Demirtaş: PKK'nin Türkiye'ye karşı silahlarını tümden bırakmasını isterim

Eski HDP Eş Genel Başkanı Selahattin Demirtaş, "Ben mümkünse PKK’nin Türkiye’ye karşı silahları tümden susturmasını, bırakmasını isterim. Ancak ve ne yazık ki ortada iki temel engel var, bunları da herkesin bilmesi lazım" dedi.

Demirtaş: PKK'nin Türkiye'ye karşı silahlarını  tümden bırakmasını isterim

Edirne F Tipi Cezaevi’nde 4 Kasım 2016’dan bu yana tutuklu olan eski HDP Eş Genel Başkanı Selahattin Demirtaş, “Mümkünse PKK’nin Türkiye’ye karşı silahları tümden susturmasını, bırakmasını isterim” dedi. Ayrıca “Ancak ve ne yazık ki ortada iki temel engel var, bunları da herkesin bilmesi lazım” ifadesini kullanan Demirtaş, “İlki, Hükümet askeri operasyon dışında hiçbir seçeneği devreye koymuyor, tartışmıyor, silahta ısrar ediyor. Oysa biz PKK’nin ikna edilmesi gerektiğini savunuyoruz. Burada da ikinci engel çıkıyor, o da İmralı tecrididir. Çünkü PKK’yi ikna edebilecek kişi Öcalan’dır, onu da yıllardır tecritte tutuyorlar. Bu engellere rağmen PKK silahlarını susturursa bundan mutlu olurum. Ama deneyimlerimiz, bunun kolay olmadığını gösterdi maalesef” diye konuştu.

“Kimse HDP’yi, PKK’nin siyasi uzantısı gibi göremez”
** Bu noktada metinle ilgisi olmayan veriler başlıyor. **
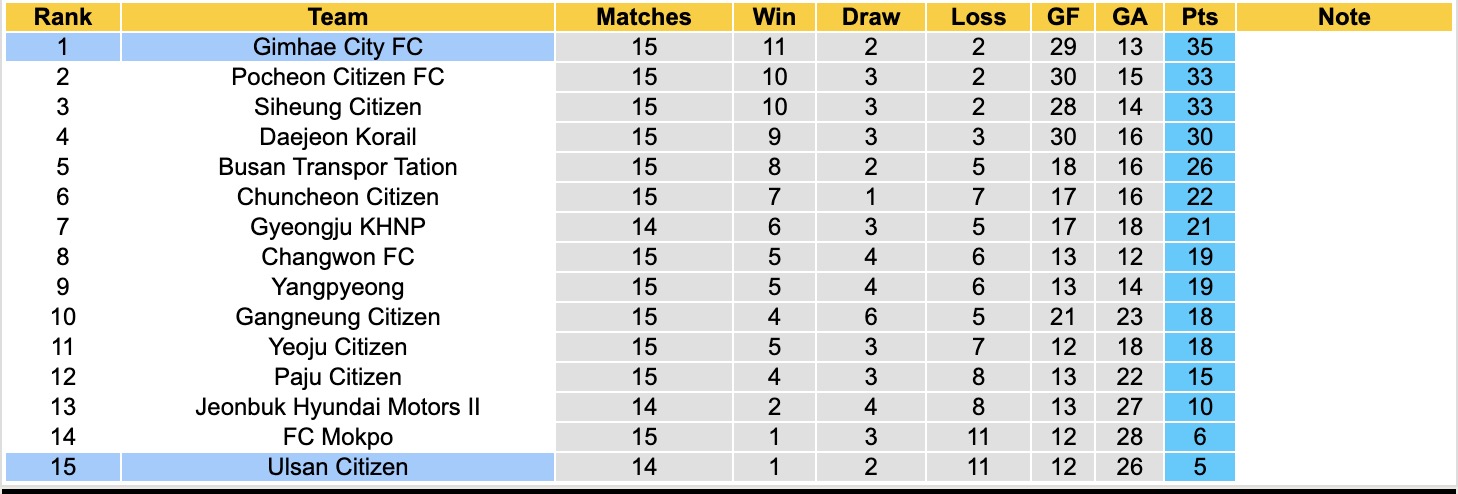Screen dimensions: 1458x494
Task: Sort by the Matches column header
Action: pyautogui.click(x=644, y=17)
T24’ten Murat Sabuncu’ya konuşan Demirtaş’ın açıklamalarından satır başları şöyle:

“Mithat Sancar’ın da son röportajında altını çizdiği gibi; HDP, PKK’nin uzantısı, sözcüsü ya da destekçisi değildir. PKK ile bir bağı yoktur. Bunu Türkiye kamuoyuna anlatabilmemiz gerekir. Demokratik siyaset yürüten bir partinin silahlı bir örgütle bağı olamaz. Öte yandan, HDP’nin Kürt sorununa bakışı da çözüm önerileri de birçok partiden farklıdır ve en gerçekçi olandır. Bizim çözüm önerimiz askeri operasyon değil, diyalog ve müzakeredir. Diyalog ve müzakerenin yegane çözüm yolu olduğunu da topluma iyi anlatabilmek gerekir. Bu bakış açısı nedeniyle kimse HDP’yi, PKK’nin siyasi uzantısı gibi göremez.
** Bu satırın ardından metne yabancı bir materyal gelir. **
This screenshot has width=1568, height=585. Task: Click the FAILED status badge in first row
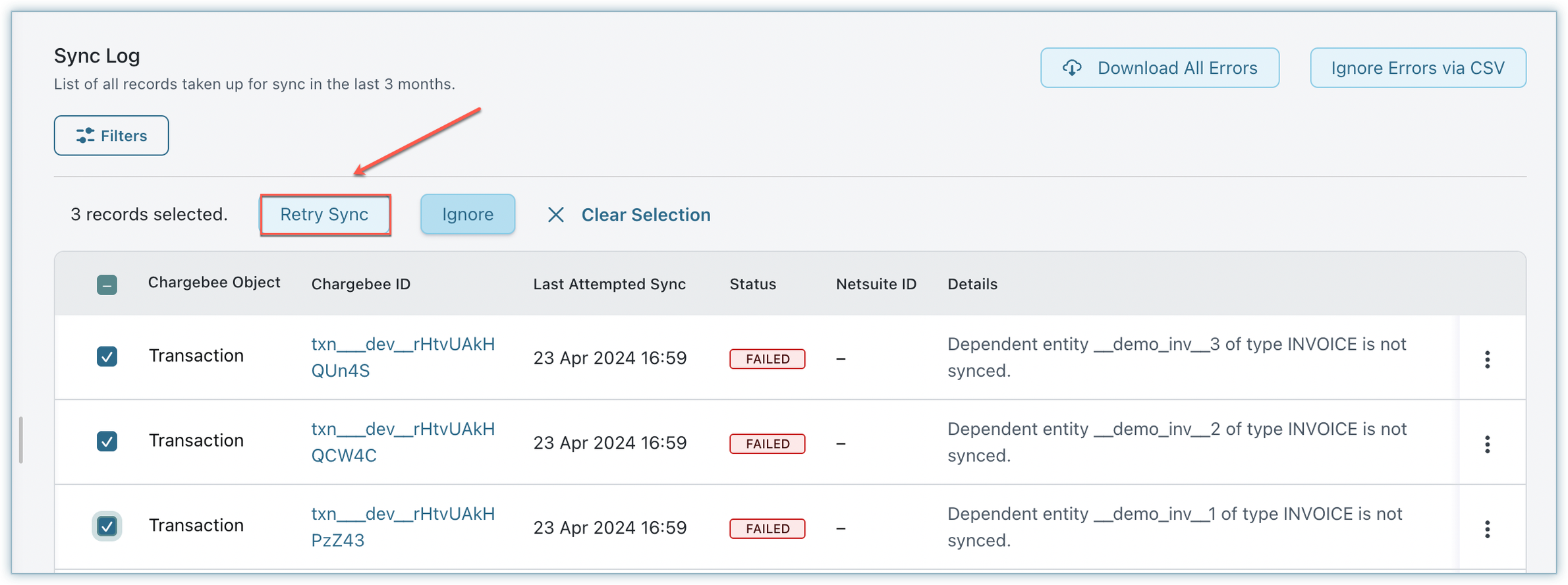coord(767,359)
Bu konular Türkiye toplumuna uygun bir dille ve doğru şekilde anlatılamadan siyaset alanını genişletmek mümkün olamıyor. Tüm bunlarla birlikte, Türkiye’de demokrasinin gelişmesi hepimizin kurtuluşudur. Ekonomik sorunlar başta olmak üzere bütün sorunlarımızı ve Kürt sorununu çözümünü, ancak demokrasiyi büyüterek sağlayabiliriz.
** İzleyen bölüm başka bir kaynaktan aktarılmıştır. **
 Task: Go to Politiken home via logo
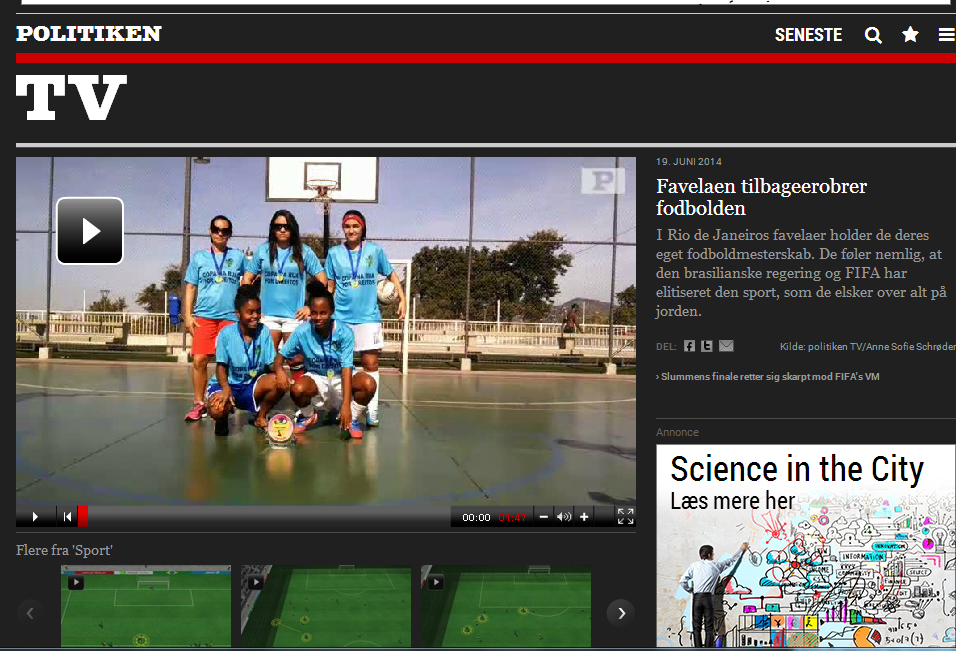(x=89, y=34)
Türkiye’nin yedi bölgesine de bunları tekrar tekrar, kardeşlik duyguları içinde anlatarak halkı kucaklayan politikalar üretmeliyiz.”

“Erdoğan’ın gitmesi demokrasiyi otomatikman getirmiyor”

Türkiye’nin bir numaralı sorunu ülkede demokrasi olmaması. Erdoğan’ın gitmesi demokrasiyi otomatikman getirmiyor. Bizim üçüncü yol siyasetimiz tam da budur zaten. Biz AKP ve Erdoğan karşıtlığı ya da Altılı Masa taraftarlığı üzerinden siyaset yapmıyoruz. Sadece köklü, radikal demokrasiyi büyütmeye odaklanmış durumdayız. Stratejik hedefimiz budur. Geri kalan her hamlemiz bu stratejiye uygun taktiklerdir. Taktiklerimiz değişkenlik gösterebilir ama stratejimiz değişmeyecektir.”

“Kimse HDP seçmenini iki kötü arasında seçim yapmaya zorlayamaz”

“Kimse HDP seçmenini iki kötü arasında seçim yapmaya zorlayamaz. O nedenle iyi bir seçenek yaratılması için uğraşmak en doğrusu olur. Muhalefetin de buna dikkat edeceğini sanıyorum. Eş Genel Başkanlarımız, “Ortak aday düşüncesine açığız” mesajını defalarca verdiler. Partinin resmi politikası budur, son ana kadar ortak adayda ısrar edilecek. Olmazsa HDP kendi adayıyla seçime girer. Başka ne yapabiliriz ki? Ben aday olmaya, yukarıda belirttiğim çerçevede hazırım. Halk nezdinde siyasi yasaklı değilim. Gerisini iktidar düşünsün. Bugün itibarıyla Erdoğan aday olabiliyorsa hukuken ben hayli hayli aday olabilirim. Ancak kararı halkımızın görüşleri doğrultusunda partimiz verecektir. Ortak aday için, son dakikaya kadar hep birlikte çalışacağız, ortak adaya açık olacağız.”